Stevenson’s book is a pure pleasure to read — a surprise to me though I shouldn’t have been surprised — the light touch of his prose, so vivid, conjuring my own very recent memories of the landscape.  It was only while rereading the book, though, coming upon his description of the landscape of the Velay, that I knew where I’d been headed all along. 

Although there were still a few strands of gold far off to the east on the hills and the black fir-woods, all was cold and gray about our onward path.  An infinity of little country by-roads led hither and thither among the fields.  It was the most pointless labyrinth.  I could see my destination overhead, or rather the peak that dominates it; but choose as I pleased, the roads always ended by turning away from it, and sneaking back towards the valley, or northward along the margin of the hills…

“The roads always ended by turning away from it” — a perfect description of the Alice in Wonderland-like experience of hiking a trail when you don’t know where it’s going to take you.  We’d even been warned that a man or woman would appear as we were about to begin our ascent of a punishingly steep hill, and, in the guise of suggesting a shortcut, give us misdirections — this was part of the culture of Le Chemin, simultaneously perverse and mystical, two qualities I associate with another writer, one whose work I know I’d never dream of leaving behind forever.

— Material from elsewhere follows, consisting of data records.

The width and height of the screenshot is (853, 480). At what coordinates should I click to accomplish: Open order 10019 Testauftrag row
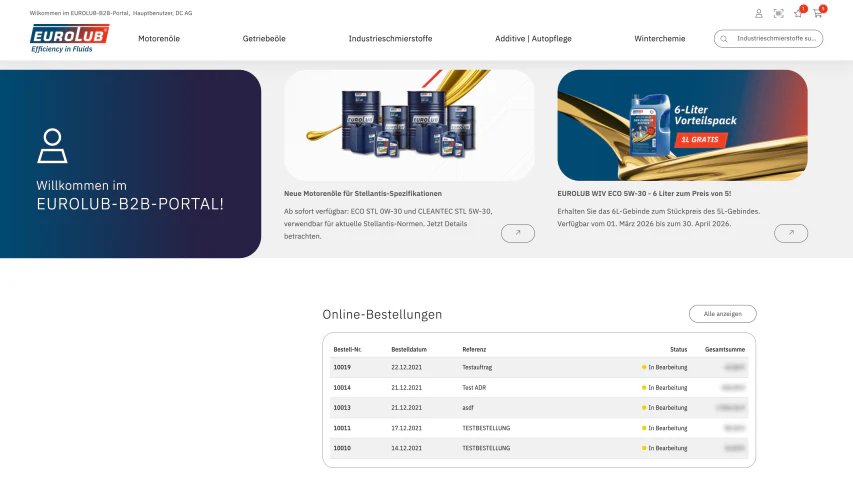[539, 367]
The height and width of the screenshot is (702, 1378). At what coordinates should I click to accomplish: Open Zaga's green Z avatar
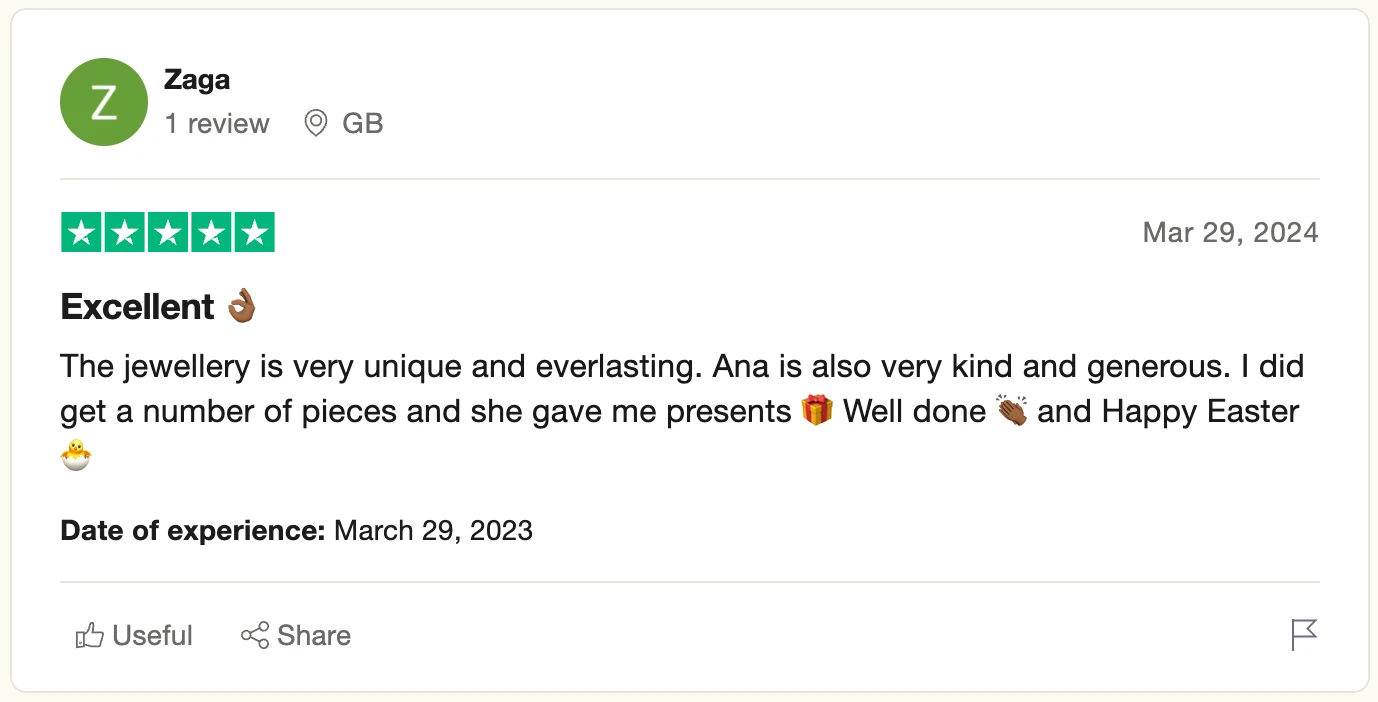click(104, 102)
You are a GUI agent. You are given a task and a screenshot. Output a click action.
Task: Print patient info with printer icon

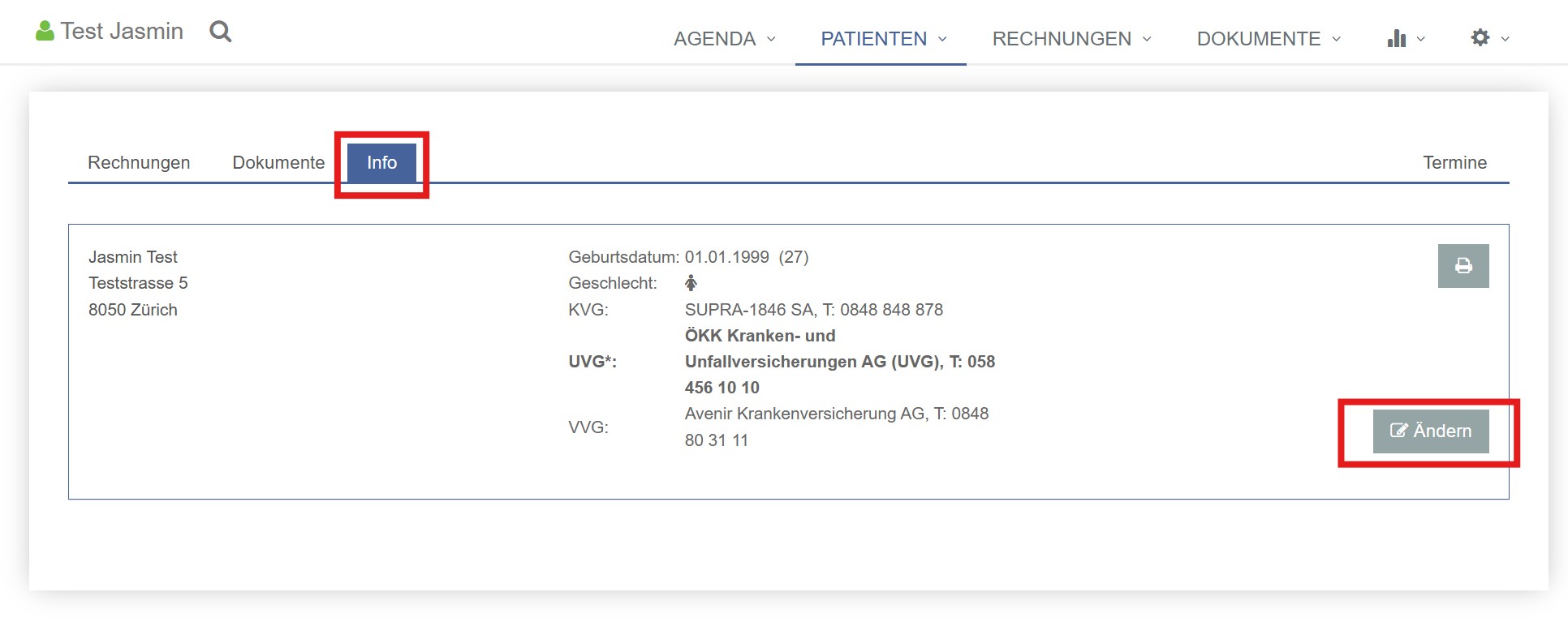click(1463, 266)
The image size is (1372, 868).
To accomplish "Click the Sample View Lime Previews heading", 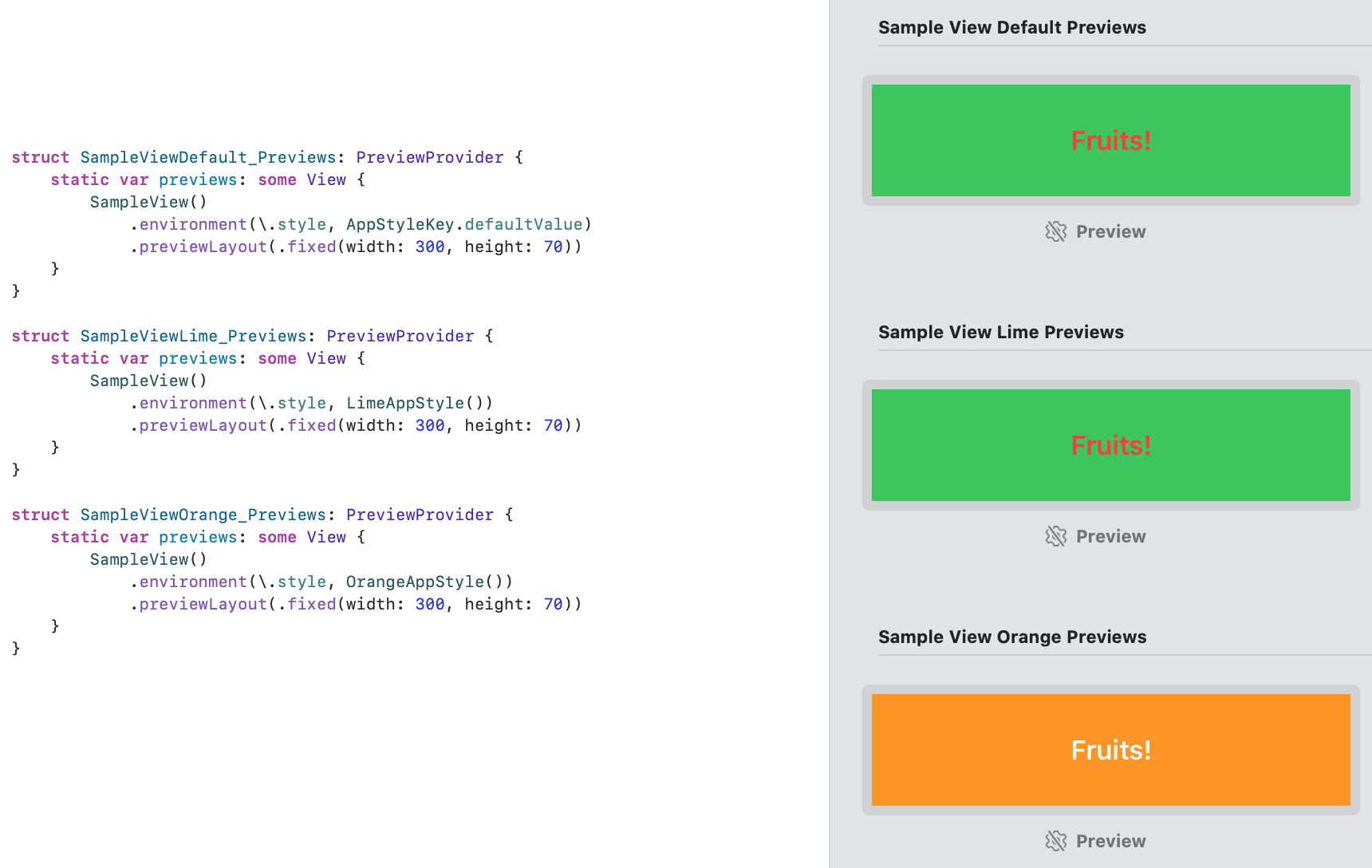I will pyautogui.click(x=1000, y=332).
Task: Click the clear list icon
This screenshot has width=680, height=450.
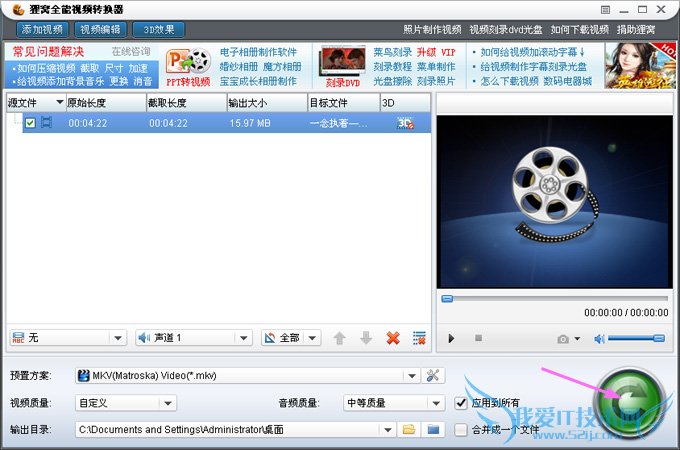Action: (x=419, y=338)
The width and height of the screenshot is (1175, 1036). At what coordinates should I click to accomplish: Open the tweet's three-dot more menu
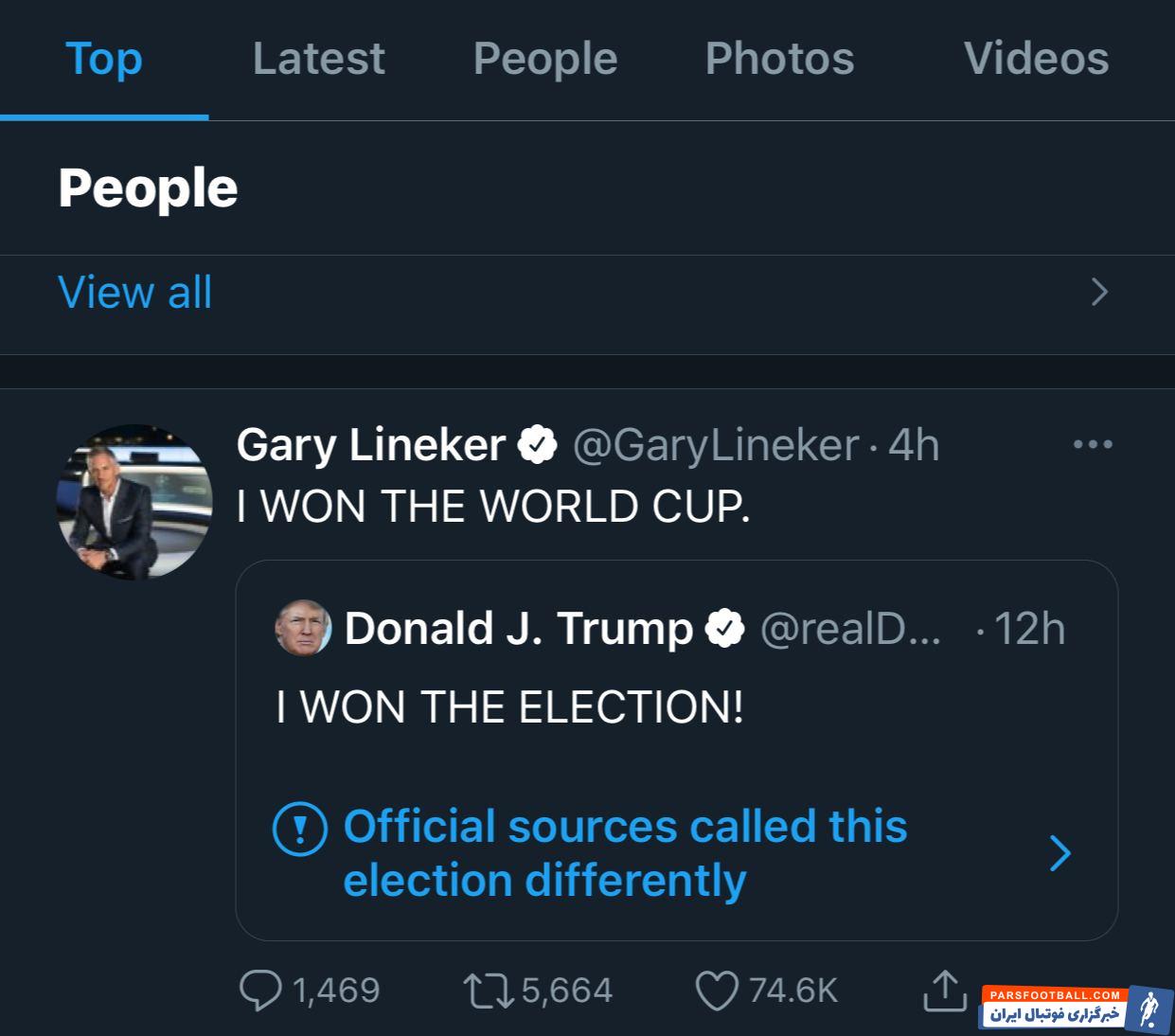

coverWhen you first enter “The Monkey,” that most delectable of Isak Dinesen’s Seven Gothic Tales, you are given information that appears as reliable as what you’d expect to find on a trail map.  “In a few of the Lutheran countries of northern Europe there are still in existence places which make use of the name convent, and are governed by a prioress or chanoiness, although they are of no religious nature.”  So, perversely, begins a tale that immediately sprouts “an infinity of by-roads:” the disappearance of the prioress’s monkey into the forests surrounding the convent; the almost simultaneous appearance in her salon of her handsome young nephew; the prioress’s plan to marry him to the neighbor’s strapping daughter, Athena Hopballehus, in order to save him from his “Greek” tendencies; the inescapable presence of the forest, its trees with “their roots deep in the earth, their crowns moving in the dark;” the nephew’s memory of a lighted candle in a looking glass on Walpurgis Night revealing the naked bodies of two comely maidens; the Prioress’s “gentle melancholy” as she nibbles the cloves in her pudding that have come — like her monkey — all the way from Zanzibar.

So Isak Dinesen sends you on your way to wherever you are going to end up, though who knows where that might be.  Better yet, once you finally arrive where you’ve been headed all along, you can’t exactly say how you got there.  And when (not if, for there is never any if about the desire to re-enter one of Dinesen’s shrewd and soulful tales) you decide to follow the path one more time, you will find that you are tracking an entirely new course through the story, as if it contains, indeed, so many possible roads through it they are truly beyond measure.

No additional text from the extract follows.